Depending on the facts, I suppose it might be possible for a claimant, by a process of elimination, to establish that England and Wales was the only appropriate place to bring the claim; by demonstrating that all the other candidate jurisdictions were inappropriate. In cases of global publication, that might prove to be a very difficult, if not an impossible, task.

36.

As is immediately apparent from this analysis, the assessment under s.9(2) is highly fact-specific. It is impossible to lay down hard rules. But, to the extent that the old forum non conveniens rules involved an assessment of the “balance of convenience” (see [21] above), that is certainly not reflected in the test under s.9. Insofar as the metaphor of a balance remains apt, a claimant now has to show that the scales come decisively down in his/her favour. Mr Wolanski QC’s submissions, set out in [17(i)(iii)] above, are a misreading of Huda and incorrectly elide the old common law test with the provisions of s.9.

Evidence

Stage 1: nature and extent of publication

37.

Although figures are not available for the number of times the YouTube Video was watched, based on the figures for subscribers to, and total views of, the Bitcoin YouTube Channel, it is common ground that the evidence demonstrates that the likely extent of publication is as follows:

i)

The Bitcoin YouTube Channel

In the period, 25 February 2016 to 22 June 2019:

Total views: 1,821,515 of which

United States: 422,698 (23.2%)

United Kingdom: 96,915 (5.3%)

Total subscribers: 2,420,214 of which

United States: 859,935

(35.5%)

United Kingdom: 185,935

(7.7%)

In April 2019:

Total views: 73,135

of which

United States: 20,870

(28.5%)

United Kingdom: 4,985

(6.8%)

Total views by subscribers: 19,840

of which

United States: 6,136

(30.9%)

United Kingdom: 1,407

(7.1%)

In the period: 14-18 April 2019:

Total views: 24,913

of which

United States: 7,029

(29.3%)

United Kingdom: 1,649

(6.9%)

ii)

The Twitter Account

As at May 2019

Active Followers: c.582,000 of which United States: c.168,780 (29%)
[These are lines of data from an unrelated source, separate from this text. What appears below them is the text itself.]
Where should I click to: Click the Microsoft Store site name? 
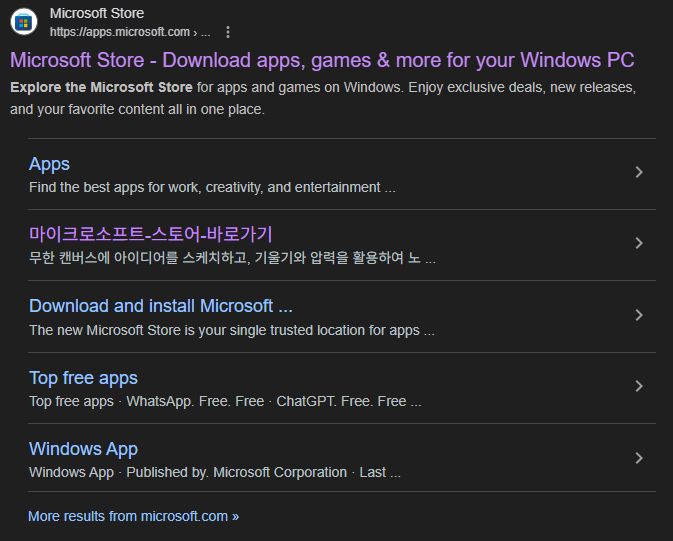[96, 13]
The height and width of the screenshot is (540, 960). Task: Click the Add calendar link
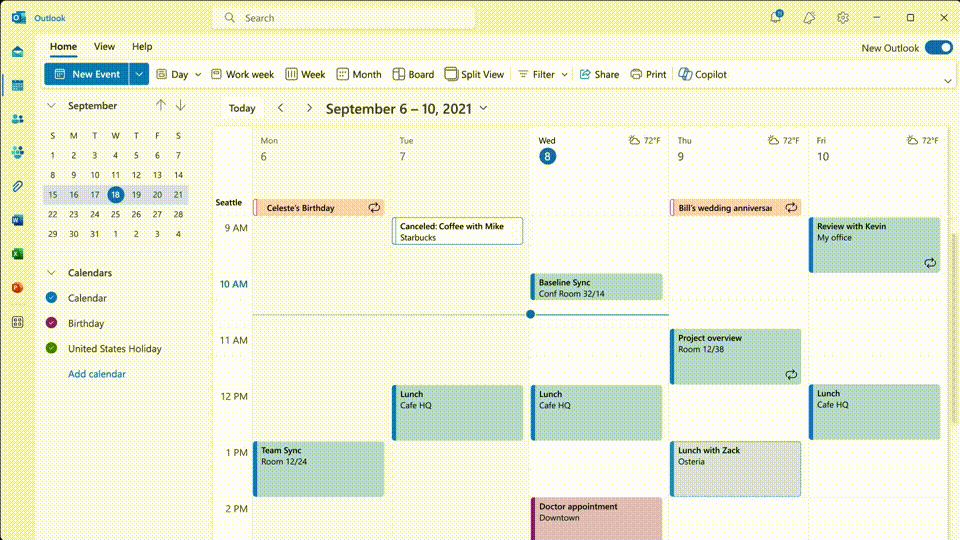click(97, 373)
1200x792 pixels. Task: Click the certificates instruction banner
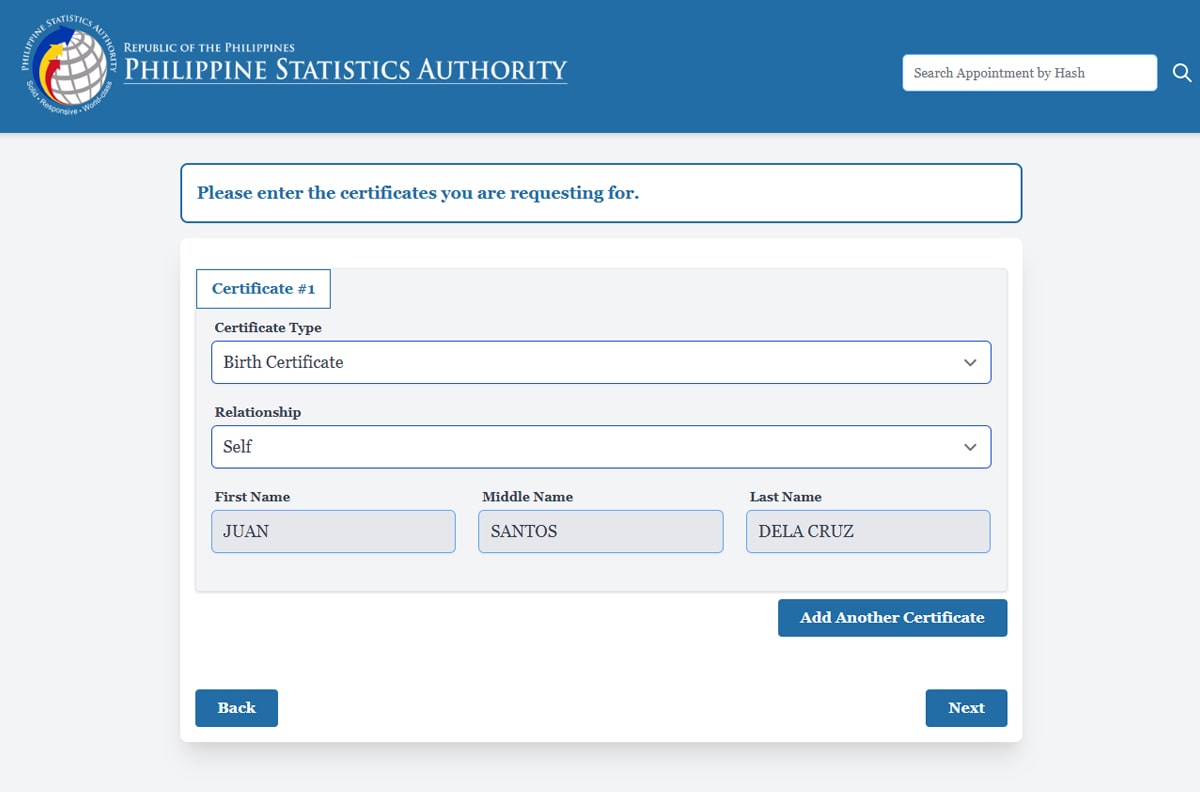point(600,192)
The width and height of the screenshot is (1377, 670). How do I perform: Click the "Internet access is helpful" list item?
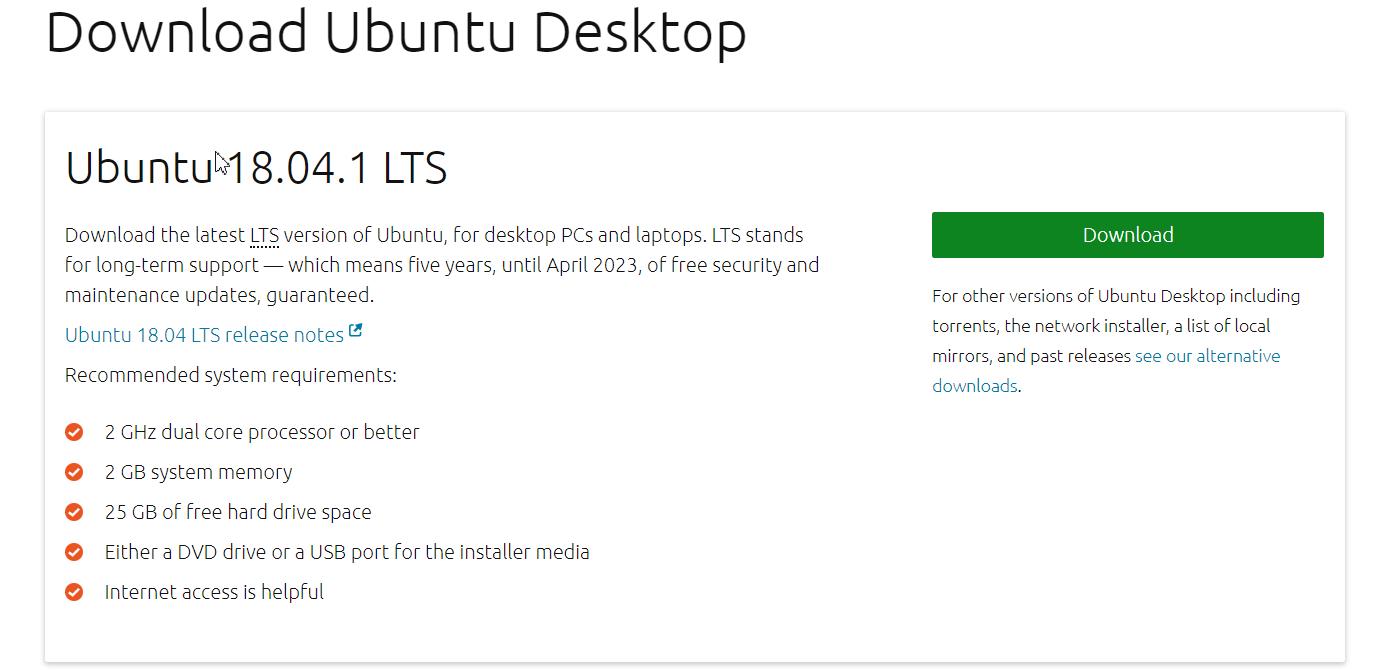click(x=214, y=591)
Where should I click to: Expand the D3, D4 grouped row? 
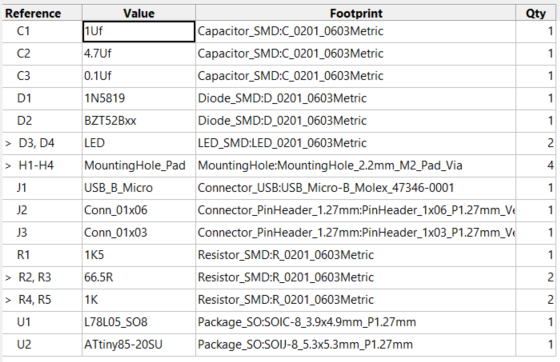point(8,144)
United Kingdom: c.52,554 (7%)

These figures would represent the maximum number of publishees on

Twitter.

38.

These figures, and the evidence, also establish:

i)

the most significant publication, across both platforms, is in the US; ii) in most instances, publication in the UK is the second most significant; and

iii)

roughly, the publication in the US is around four times that in the UK.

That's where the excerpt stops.